Regina v Matsumura
[2003] NSWCCA 170
•23 June 2003
CITATION: Regina v Matsumura [2003] NSWCCA 170 HEARING DATE(S): 23/06/03 JUDGMENT DATE:
23 June 2003JUDGMENT OF: Ipp JA at 1; Buddin J at 32; Shaw J at 34 DECISION: Appeal dismissed. CATCHWORDS: CRIMINAL LAW - Transferring foreign currency - Financial Transactions Reports Act 1988 - Trial judge exercised discretion to not enter conviction - Appeal dismissed. LEGISLATION CITED: Crimes Act 1914, s 19B(1)
Financial Transactions Reports Act 1988, s 15(1)(a)(ii)
Justices Act 1902, s 51APARTIES :
Regina (Cth)
v
Eiji Matsumura
FILE NUMBER(S): CCA 60130/03 COUNSEL: Crown (Cth): T Muir
Respondent: C Gee QCSOLICITORS: Crown: Commonwealth Director of Public Prosecutions
Respondent: Watsons
LOWER COURTJURISDICTION: District Court LOWER COURT FILE NUMBER(S): 03/11/0150 LOWER COURT
JUDICIAL OFFICER :Dodd DCJ
60130/03
Monday, 23 June 2003IPP JA
BUDDIN J
SHAW J
1 IPP JA: This is an unusual case. The circumstances of the offence are unusual, the respondent is an unusual person, and the order made by the trial judge is unusual.
2 The respondent pleaded guilty under s 51A of the Justices Act 1902 to one offence under s 15(1)(a)(ii) of the Financial Transactions Reports Act 1988. The offence was admittedly committed when, on 6 January 2003, the respondent entered Australia carrying not less than $AUD10,000, without making an appropriate report in respect of that money as required by the Financial Transactions Reports Act. At the time, the respondent had with him $AUD835, EU274,173.25, $US12,670.29, 144,778 Japanese Yen, and ten Thai bhat. The value in Australian dollars of this entire sum was $520,195.90. The maximum penalty for the offence was two years imprisonment and a fine of $13,200.
3 The respondent had flown into Australia on a passenger aircraft and had falsely indicated on the incoming passenger card completed by him that he did not have currency with him in excess of $AUD10,000. The respondent had been given the standard passenger card to complete. This was a relatively small card on which there were eleven questions which passengers are required to answer by ticking boxes next to the questions concerned. The boxes formed two columns. The left hand column of boxes was designated “Yes” and the right hand was designated “No”. Incoming passengers were required to tick the appropriate box, thereby answering “yes” or “no” to the question concerned.
4 Question 5 read:
- “$AUD10,000 or more in Australian or foreign currency equivalent?"
The respondent placed a tick in the “No” column; in fact he ticked every box in the “No” column on the card.

= WORK TO COMPLETE =
Pick up the Regina v Matsumura judgment above after its last sentence and carry it on.

= AVAILABLE DATA =

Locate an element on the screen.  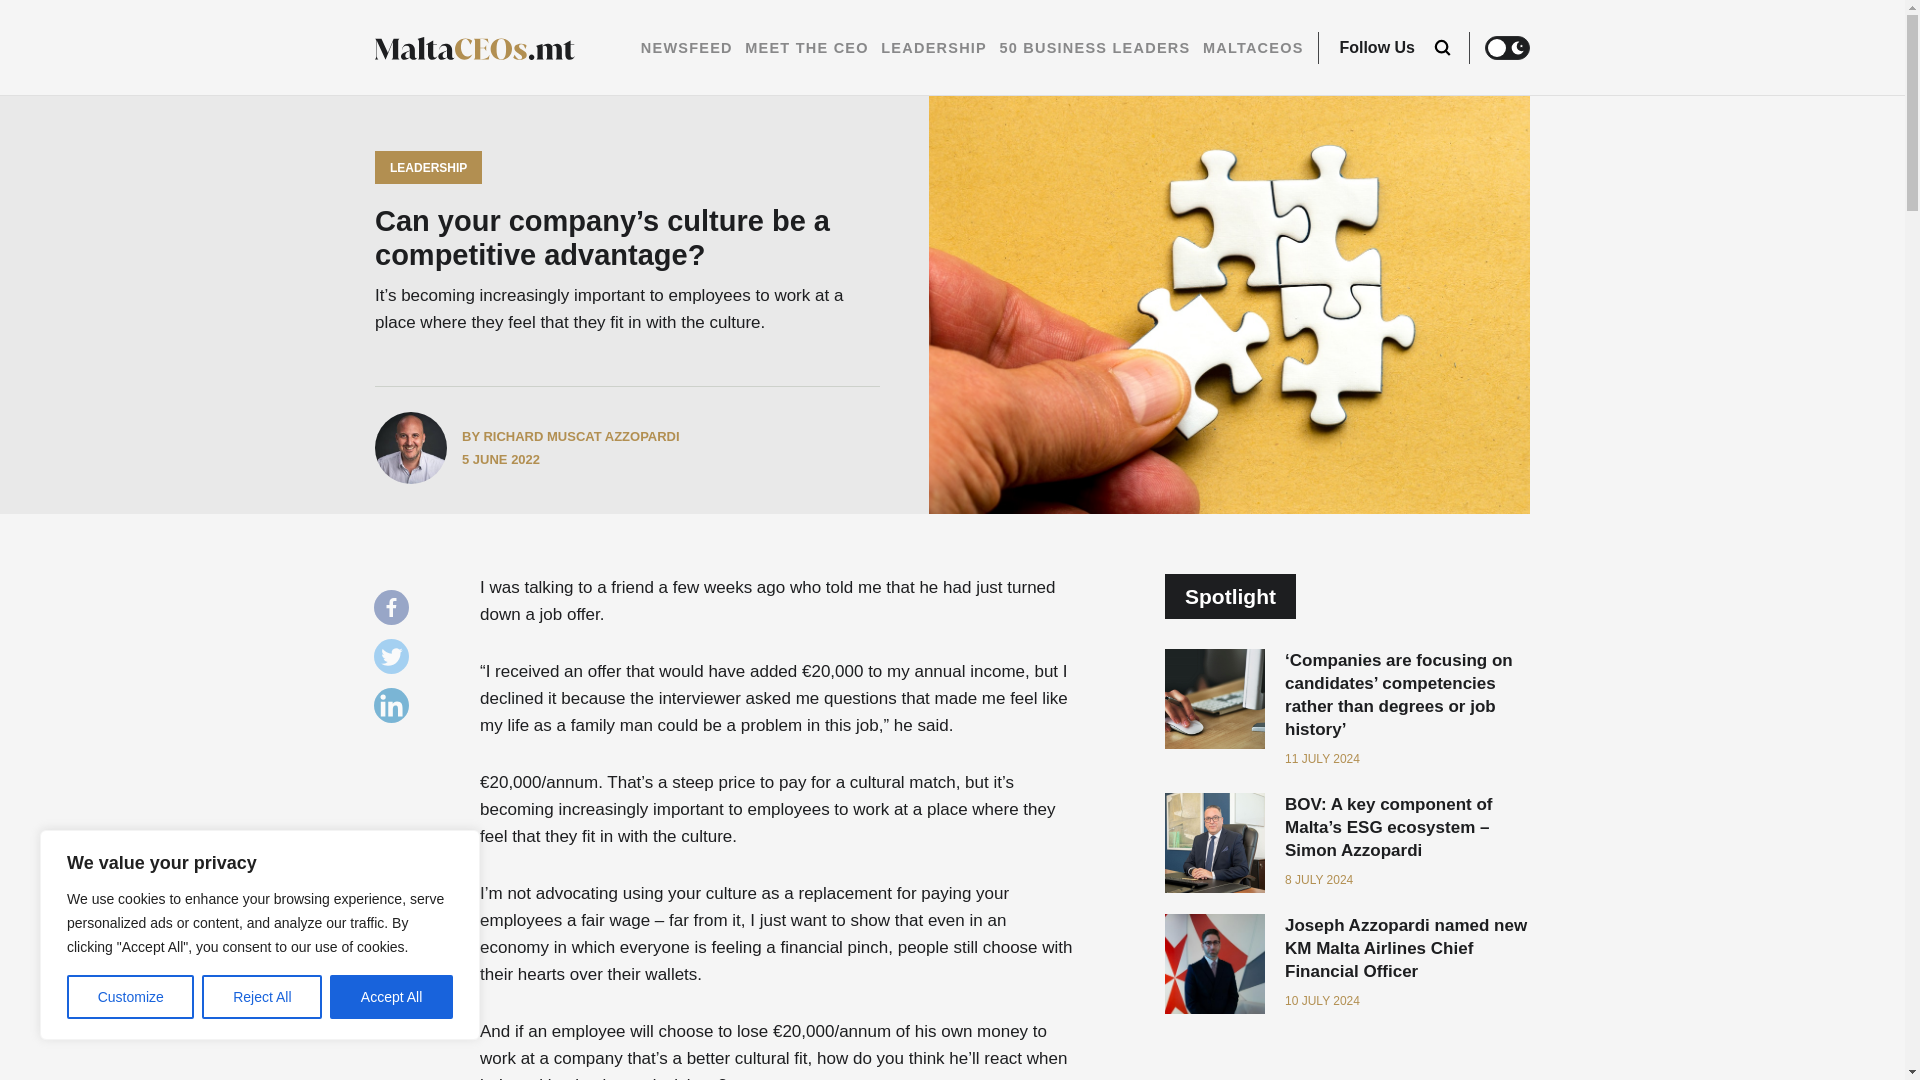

= RESULT OF THE TASK =
5 The offence is one of strict liability and the respondent pleaded guilty.
6 The offence was detected in a way that is not without relevance. As the respondent was passing through customs, he was asked whether he had a sharp object in his possession. He replied in the affirmative, and explained that he had a Swiss Army knife in a suitcase that had been in the hold of the aircraft, that is, not in the cabin.
7 He was asked to show the customs officer the knife. He opened his suitcase to do so and the customs officer noticed a bag lying openly in the suitcase. The officer asked for the bag to be opened and in it he found a number of wallets. The money, the subject of the offence, was in the wallets.
8 The respondent made a statement to the customs officer. He said that he had acquired the money by gambling. He also said that, as he was filling in the incoming passenger’s card, he did not read the questions properly. He thought that nothing he was doing would offend against the laws of Australia. So, without reading the questions, he simply ticked every box in the “No” column.
9 The trial judge gave a detailed judgment after the respondent had given evidence and was cross-examined. His Honour went out of his way to make it quite plain that he believed everything the respondent said in evidence, and regarded him as a thoroughly trustworthy person. The judge said that he was completely convinced that in the respondent’s answers to customs officers and police at the airport, and in the Court, both orally and by adoption of his statement, the respondent at all times had been seeking to tell the truth and in fact had told the truth.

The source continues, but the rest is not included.